# THE PROBLEM:
Examine each line of the listing below. Copy those in which the string "agent" appears.

=== DATASET CONTENT ===

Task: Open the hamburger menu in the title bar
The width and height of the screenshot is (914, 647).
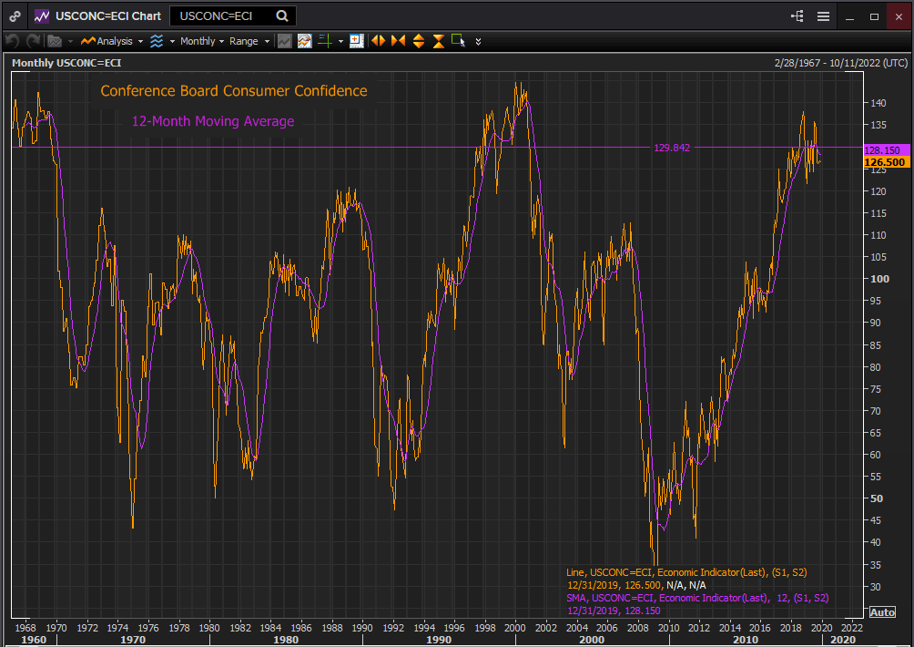Action: [x=823, y=15]
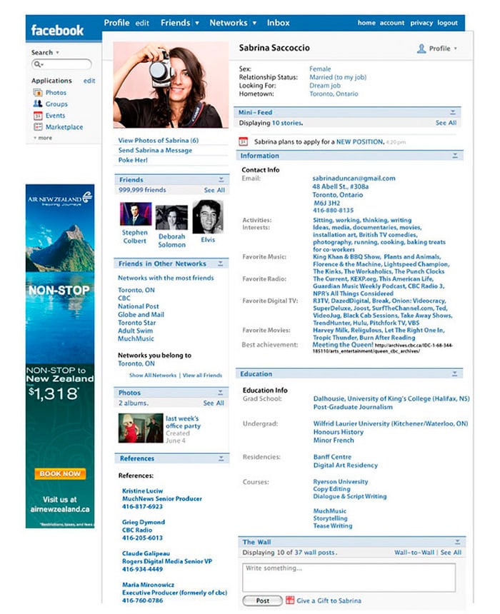Image resolution: width=500 pixels, height=614 pixels.
Task: Click the Profile person icon at top right
Action: click(421, 49)
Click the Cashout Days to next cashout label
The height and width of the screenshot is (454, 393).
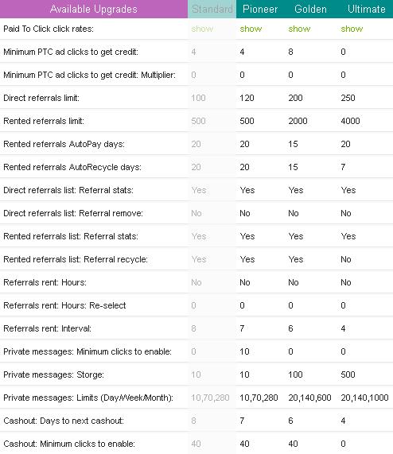coord(64,421)
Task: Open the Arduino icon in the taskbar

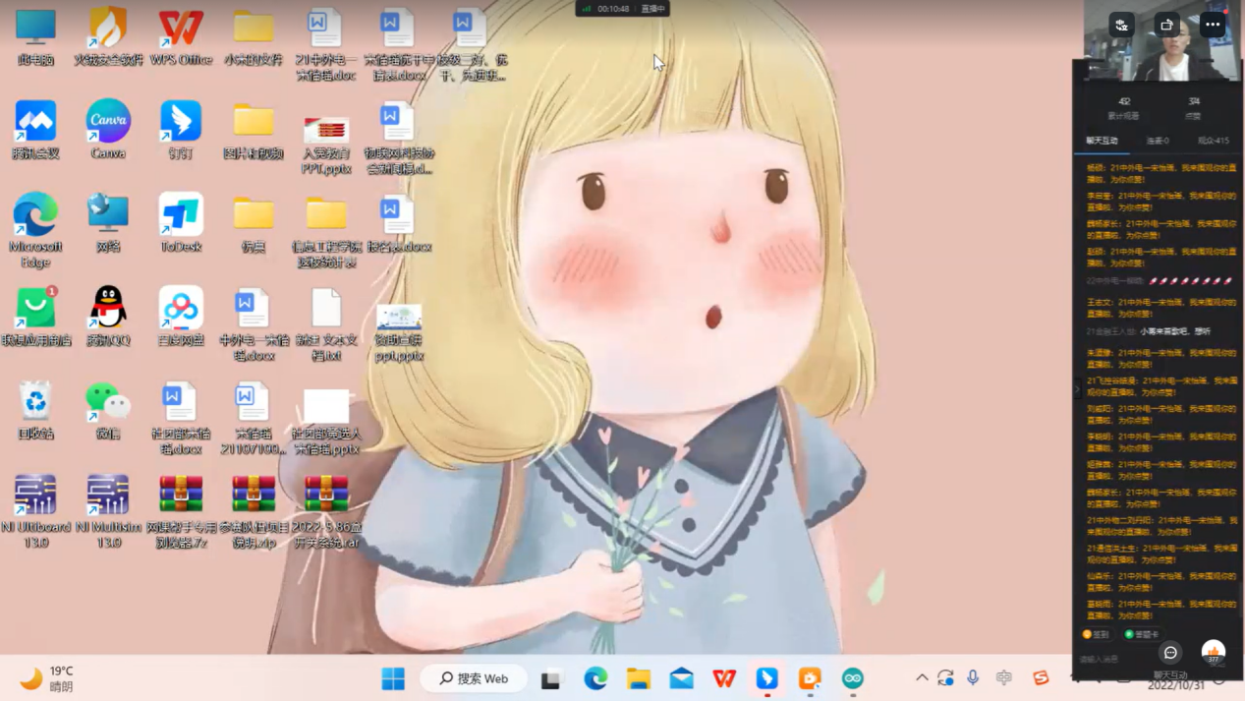Action: 852,678
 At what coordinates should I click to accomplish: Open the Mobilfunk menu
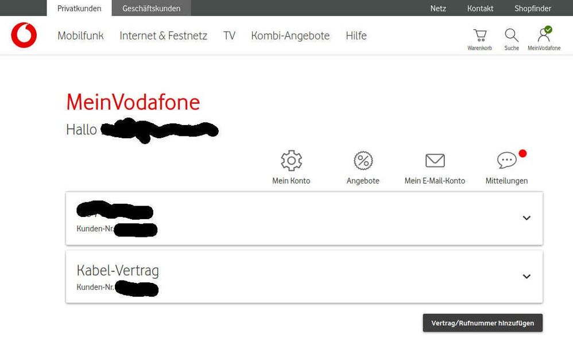80,36
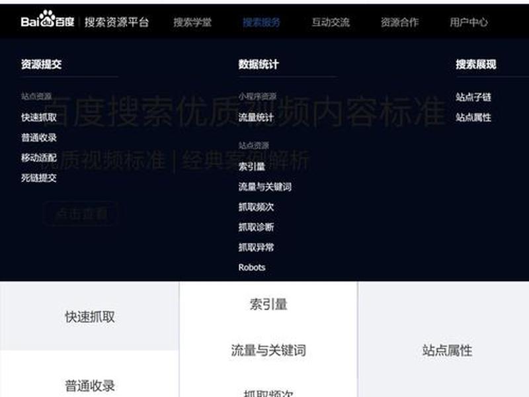Open 死链提交 in the dropdown menu
This screenshot has height=397, width=529.
pos(39,178)
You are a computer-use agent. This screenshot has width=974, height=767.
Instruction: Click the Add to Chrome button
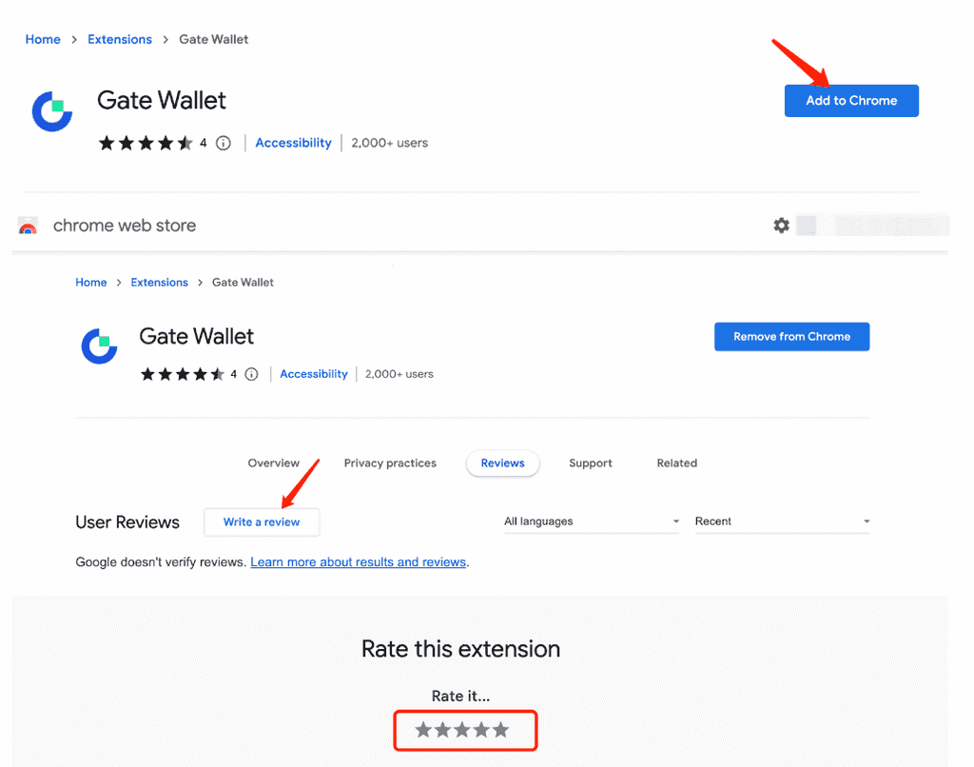[x=851, y=101]
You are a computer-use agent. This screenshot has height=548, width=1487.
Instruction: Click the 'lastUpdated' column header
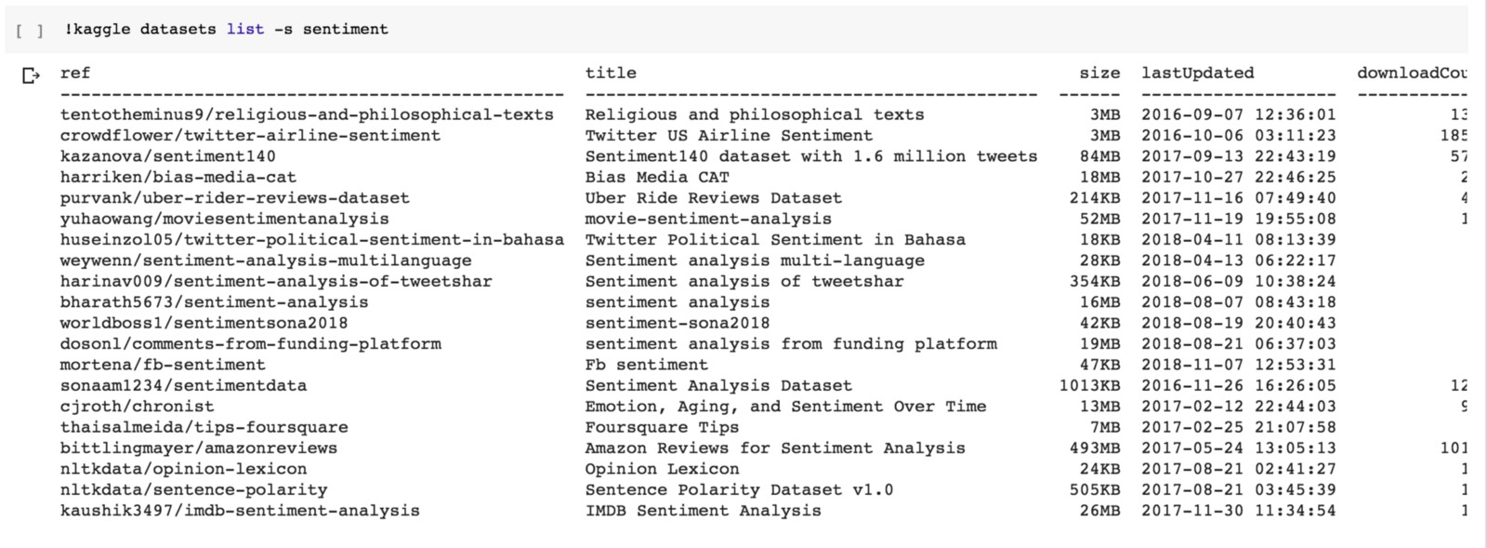1197,73
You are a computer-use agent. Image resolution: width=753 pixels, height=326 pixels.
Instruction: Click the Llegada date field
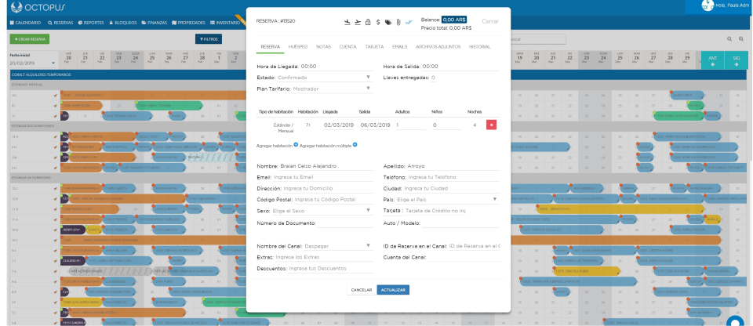pyautogui.click(x=340, y=125)
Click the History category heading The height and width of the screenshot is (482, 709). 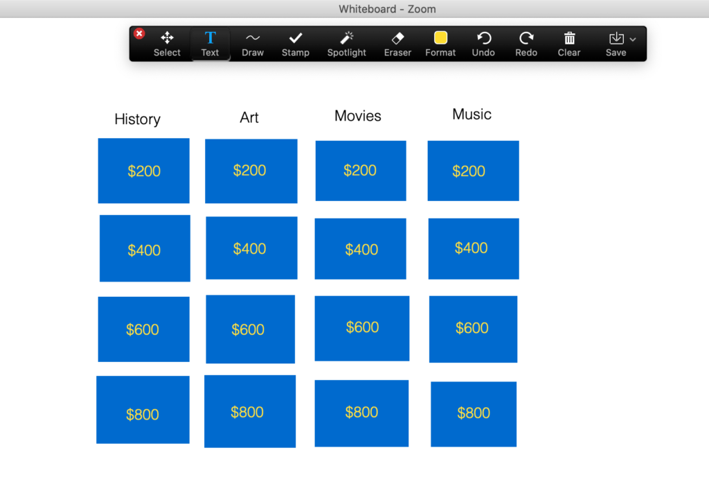tap(137, 119)
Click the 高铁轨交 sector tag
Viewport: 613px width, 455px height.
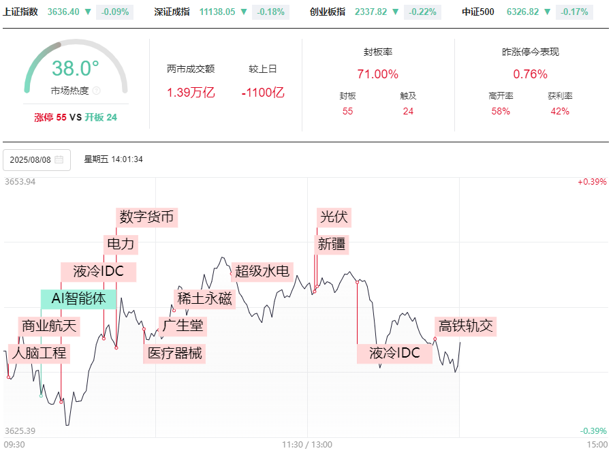point(465,326)
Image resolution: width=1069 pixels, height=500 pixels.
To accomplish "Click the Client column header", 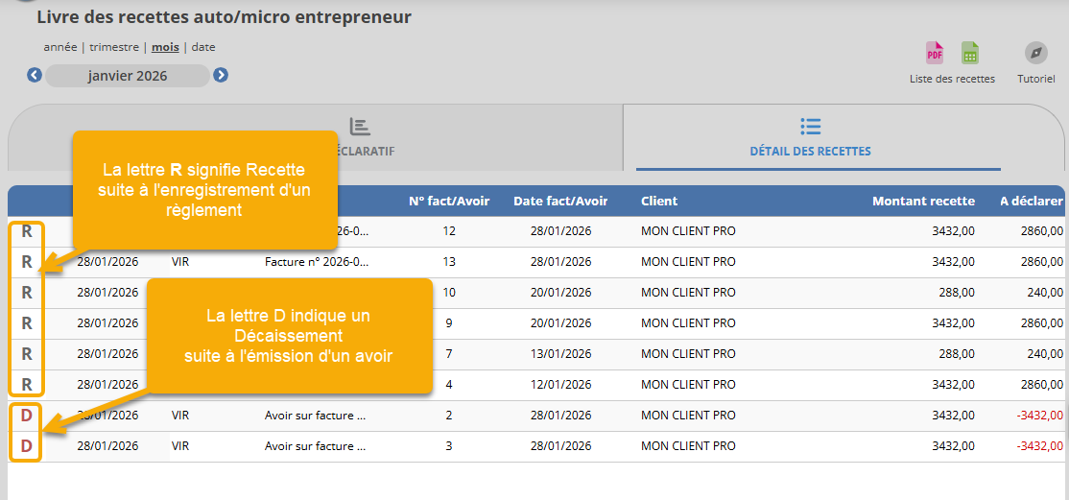I will pos(659,202).
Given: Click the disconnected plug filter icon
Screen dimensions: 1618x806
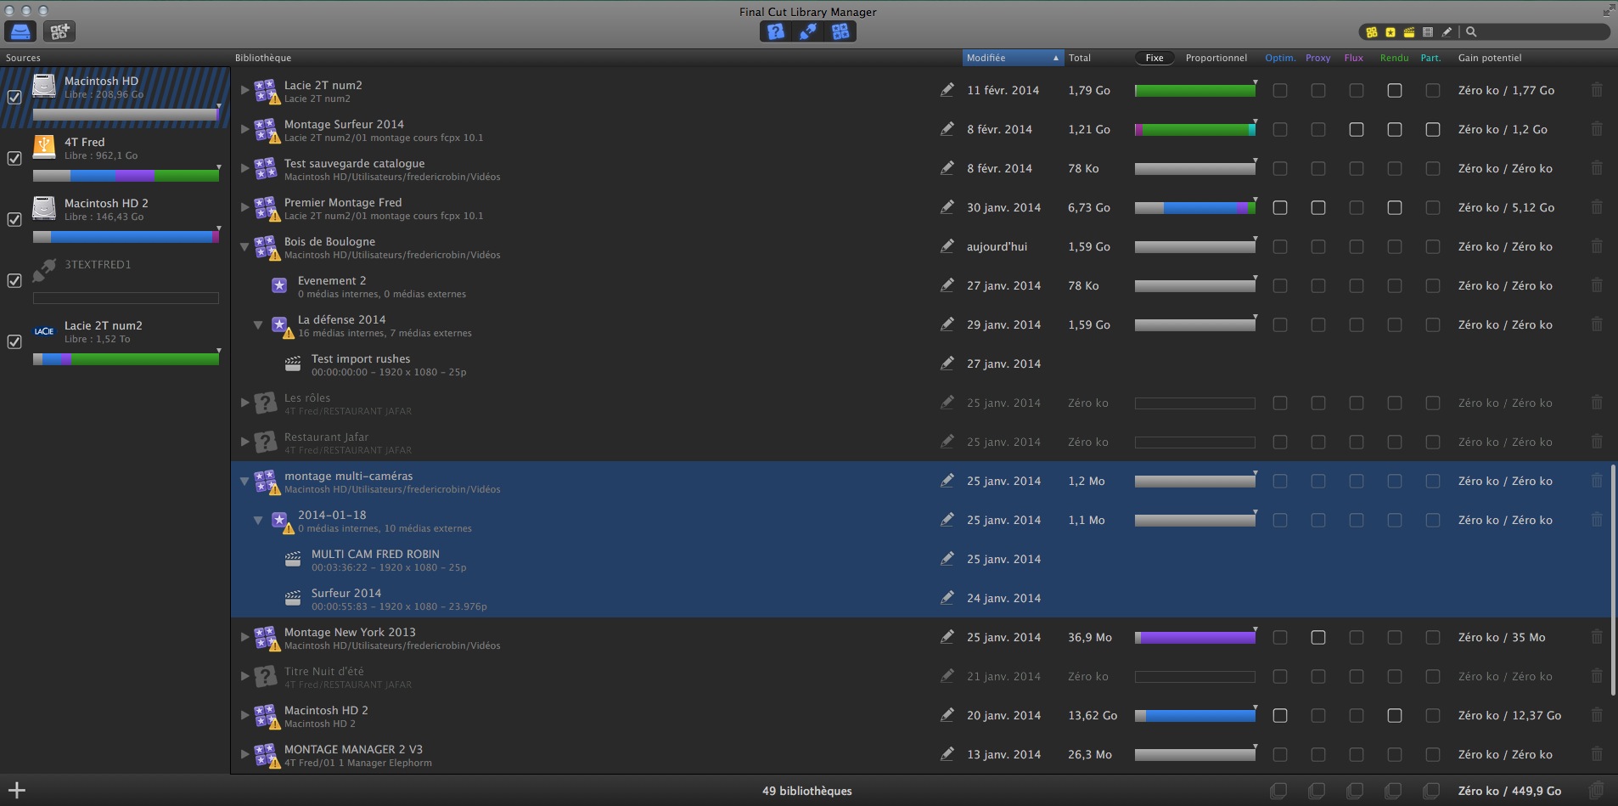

===

# TASK OUTPUT:
You are a computer-use agent. This screenshot has width=974, height=767.
You are a computer-use agent. This screenshot has height=548, width=1487.
You are a computer-use agent. Image resolution: width=753 pixels, height=326 pixels.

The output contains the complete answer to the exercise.